Gio niega con la cabeza pero no oculta su diversión. Él espera de pie junto a la puerta.

Yo comienzo a tararear una canción inventada mientras observo sin atención las lunas de las páginas.

—¿Quién es Falcone? —Pregunto distraídamente después de unos minutos.

—¿Te refieres a Nick Falcone o a Vittorio?

Me encojo de hombros.

—Vittorio dijo que Falcone les esperaría en la costa.

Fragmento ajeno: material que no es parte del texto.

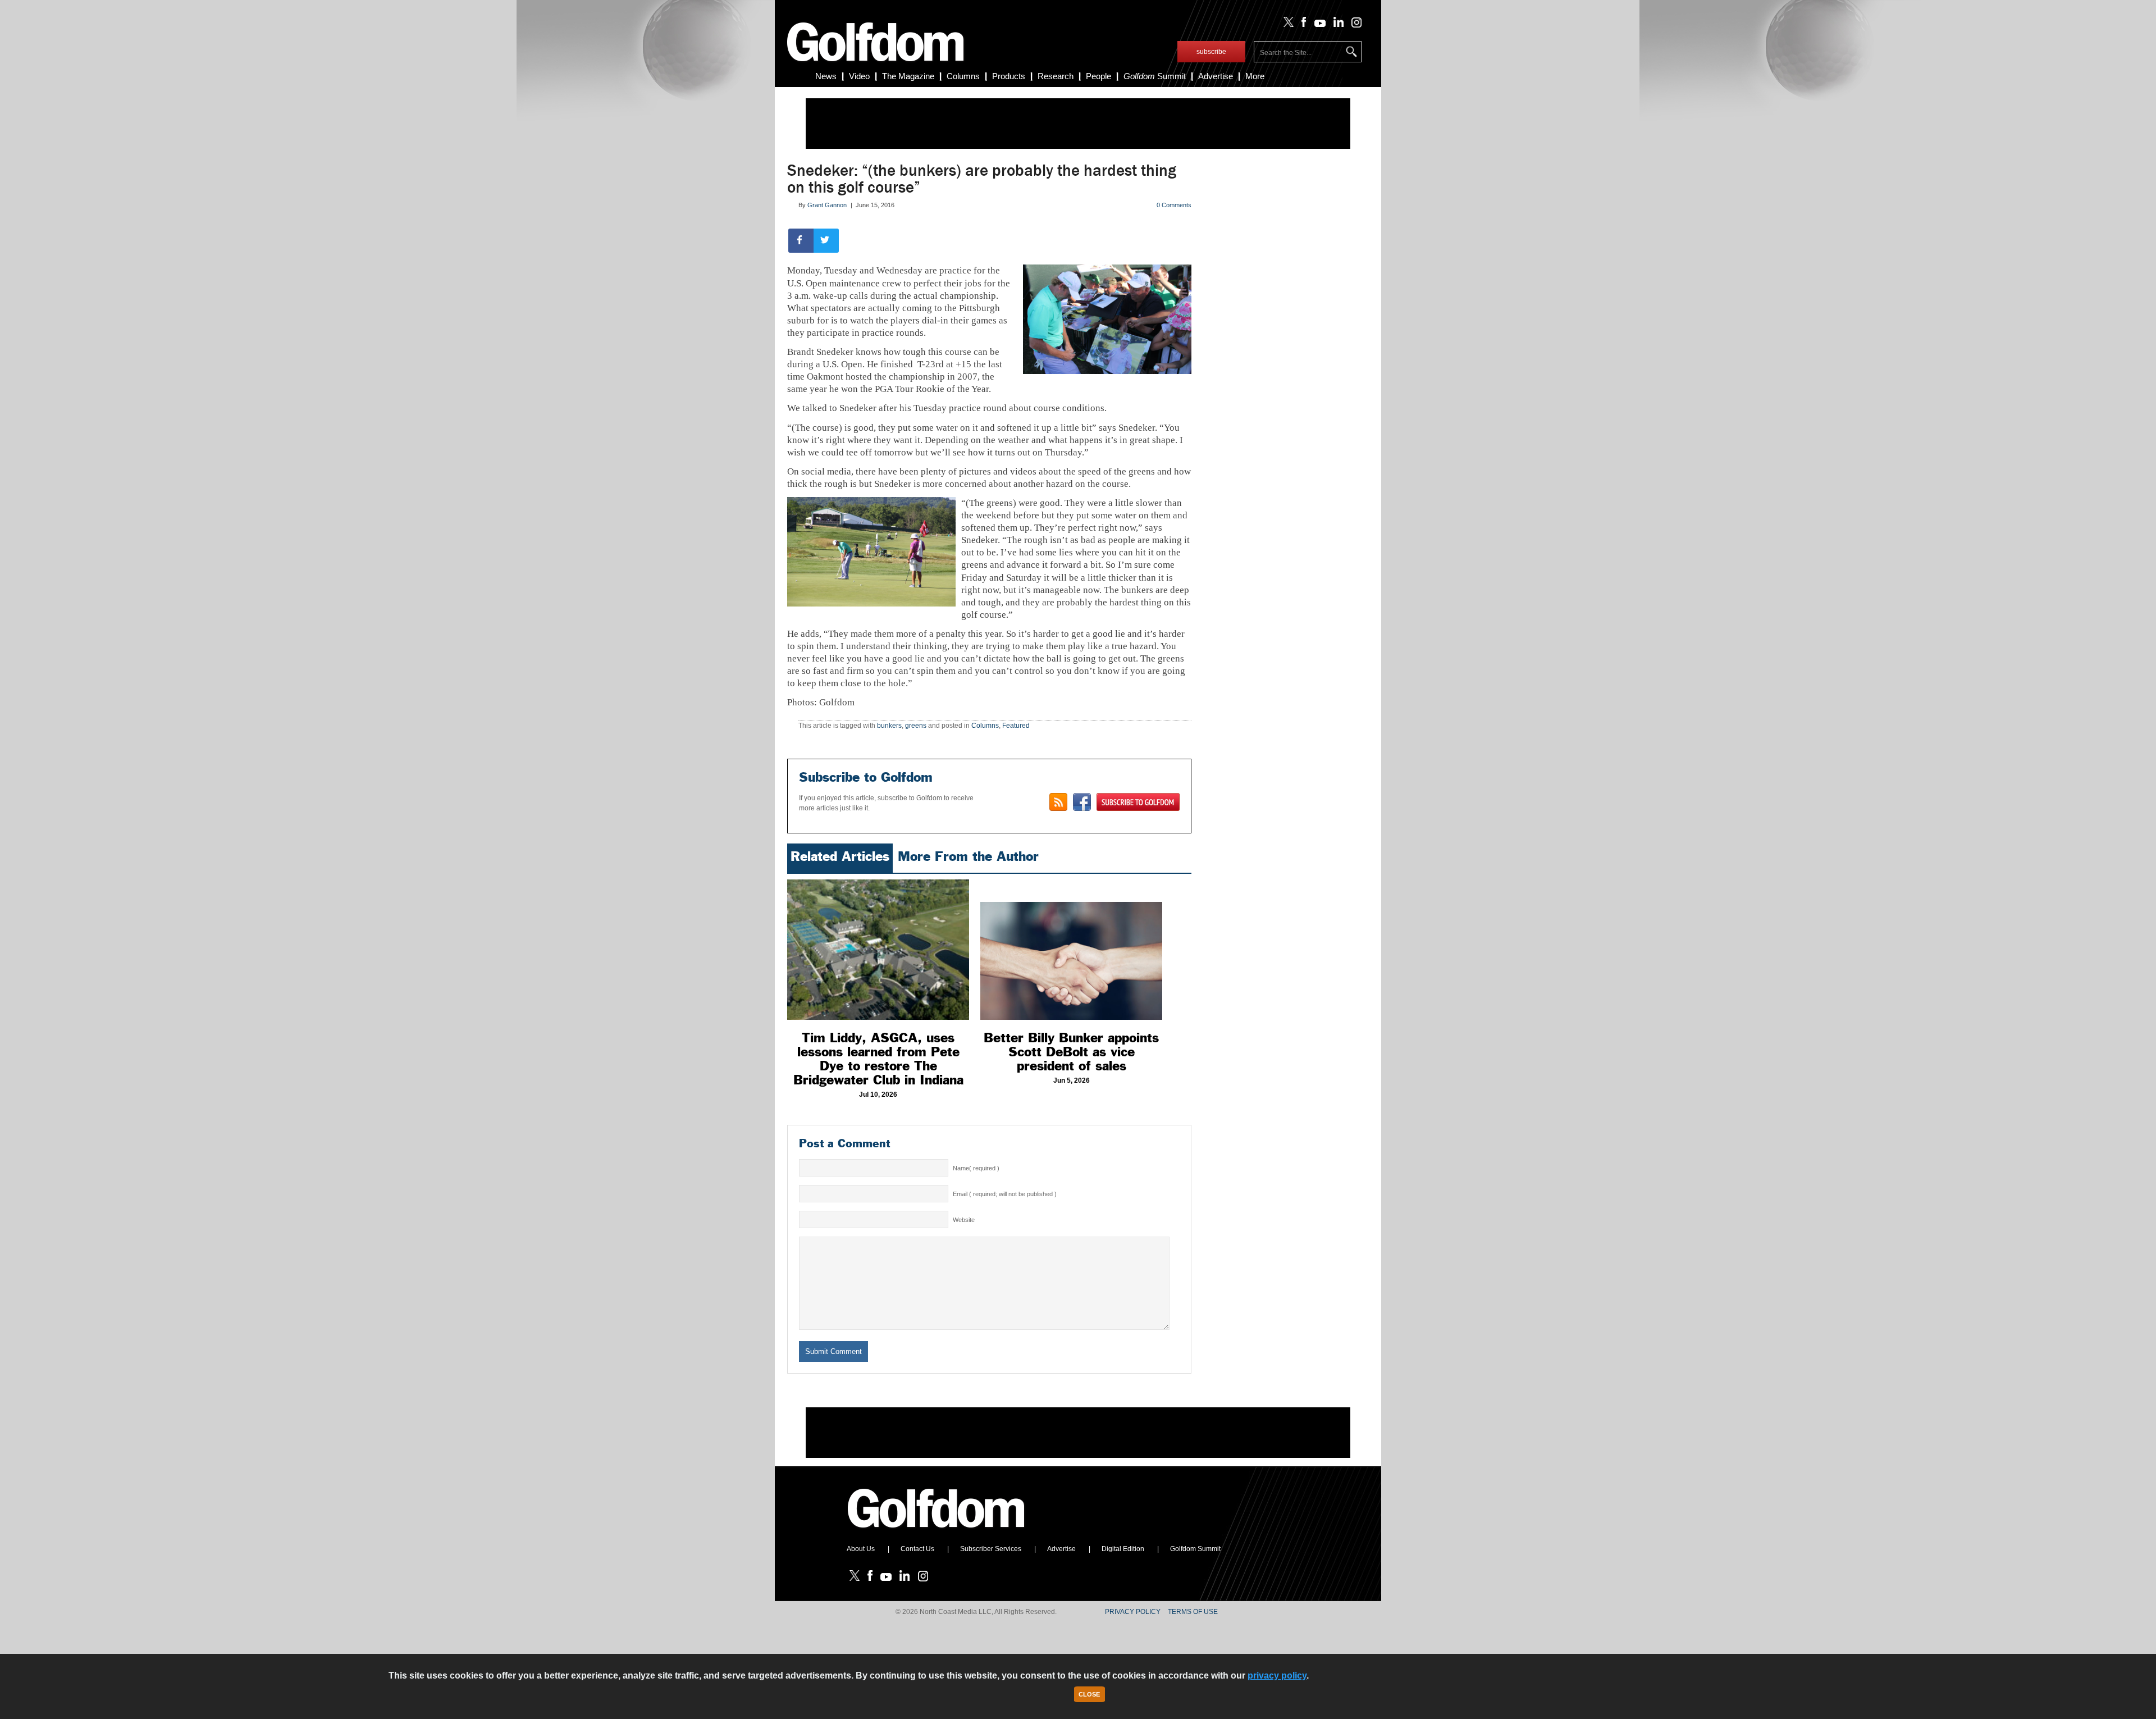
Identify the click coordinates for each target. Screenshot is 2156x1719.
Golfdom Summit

Gio compone una sonrisa maliciosa cuando va a responder pero la puerta se abre y entra Vittorio secundado por un grandulón con cara de querer comerse a alguien vivo.

—Buen día, Zia. Giordano —saluda tranquilamente. Si le sorprendió vernos aquí, no lo demostró.

—Hola, Vittorio. Ze... La señorita DiMeo quiere hablar contigo urgentemente, parece.

Gio tenía razón, Vittorio tomaba una ducha; el aroma de su fragancia intensa y grave invade el ambiente cuando entra con solemnidad elegante.

—Perfecto, iba a pedir que le llamaras. ¿Ya has desayunado, Zia?

—No, no lo ha hecho —responde Gio por mí, lanzándome una mirada de reprimienda.

Yo ruedo los ojos.

—Entonces pide a alguien que nos traiga el desayuno, Gio, por favor. Ah, y llama a Scodellario.

Gio asiente y sale.

—¿Te sientes mejor? Según tengo entendido, enfermaste.

—Estoy bien..., gracias —digo volviendo a encoger los hombros.